Encontrei nas narrativas, experiências que são relatadas de maneira
sensível e que vão contando nossas origens, nossos sonhos e que nos revelam e
mostram os sentidos que trazemos ao mundo. Dentre as pessoas que vamos
encontrando e com as quais nos identificamos, verifiquei registro da presença de
docentes do ensino superior que aparecem como um professor favorito, ou que
influenciou, fortemente, sua vida e o desejo de continuar na graduação para ser um
professor. Muitos alunos contam que foi esse profissional que fez com que
sentissem vontade de ir para o ensino. Sobre essa identificação Goodson (2008,
p.108) apresenta que tais pessoas funcionam como “modelos” que, para além de
influenciar, muito provavelmente direcionam a visão subsequente da pedagogia
desejável, assim como, possivelmente, a escolha da disciplina que se pretende
lecionar (GOODSON, 2008, p. 108).
Não posso desconsiderar que fiz parte da história de formação desses
142
jovens, embora muito pouco tenha sido mencionado sobre as disciplinas que
ministrei, durante todos os semestres em que tivemos contato na graduação. Mesmo
assim acredito que tive influência na formação desses jovens e no reconhecimento
que apresentam sobre o papel que o professor exerce na formação de seus alunos.
Sobre as experiências de formação, acredito que a prática de uma escrita
de si, presente tanto nos relatórios finais do estágio como nas solicitações da
disciplina de Metodologia e, mais especificamente, na produção de dados para esta
pesquisa, os alunos foram provocados no sentido de realizarem uma reflexão crítica
sobre o seu processo formativo. O que experienciaram, o que sentiram e, por fim, o
que farão com tudo isso.

DADOS FORNECIDOS:
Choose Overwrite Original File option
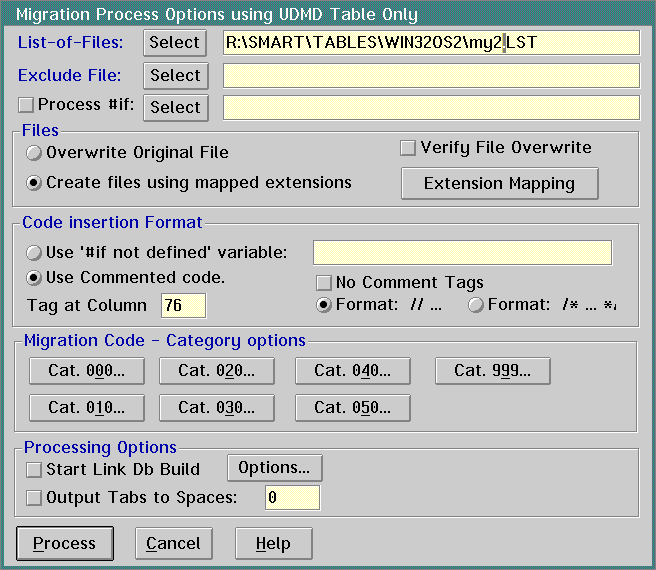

QUESTÕES E TAREFAS:
A) Transcreva do texto sobre formação docente o trecho que começa em "Não posso desconsiderar" e termina em "com tudo isso.".
B) Responda às perguntas abaixo com base no texto sobre formação docente.
(i) De que maneira os docentes do ensino superior aparecem registrados nas narrativas?
(ii) Segundo Goodson, além da visão da pedagogia desejável, o que esses "modelos" possivelmente direcionam?
(iii) Em quais trabalhos estava presente a prática de uma escrita de si?

RESPOSTAS DO EXERCÍCIO:
A)
Não posso desconsiderar que fiz parte da história de formação desses
142
jovens, embora muito pouco tenha sido mencionado sobre as disciplinas que
ministrei, durante todos os semestres em que tivemos contato na graduação. Mesmo
assim acredito que tive influência na formação desses jovens e no reconhecimento
que apresentam sobre o papel que o professor exerce na formação de seus alunos.
Sobre as experiências de formação, acredito que a prática de uma escrita
de si, presente tanto nos relatórios finais do estágio como nas solicitações da
disciplina de Metodologia e, mais especificamente, na produção de dados para esta
pesquisa, os alunos foram provocados no sentido de realizarem uma reflexão crítica
sobre o seu processo formativo. O que experienciaram, o que sentiram e, por fim, o
que farão com tudo isso.

B)
(i) Eles aparecem como um professor favorito ou como alguém que influenciou fortemente a vida dos alunos e o desejo de continuar na graduação para ser professor.
(ii) Eles possivelmente direcionam a escolha da disciplina que se pretende lecionar.
(iii) Ela estava presente nos relatórios finais do estágio, nas solicitações da disciplina de Metodologia e, mais especificamente, na produção de dados para a pesquisa.